Material provided
···

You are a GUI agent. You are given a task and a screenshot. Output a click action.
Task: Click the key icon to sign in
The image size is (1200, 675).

···

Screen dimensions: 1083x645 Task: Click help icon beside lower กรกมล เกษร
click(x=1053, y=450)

···

Brief
Your task is to transcribe, with no changes, only the lines of the listing above that lie between the line holding "You are a GUI" and the line holding "The image size is (1200, 675).", inclusive.

Response
You are a GUI agent. You are given a task and a screenshot. Output a click action.
Task: Click the key icon to sign in
The image size is (1200, 675).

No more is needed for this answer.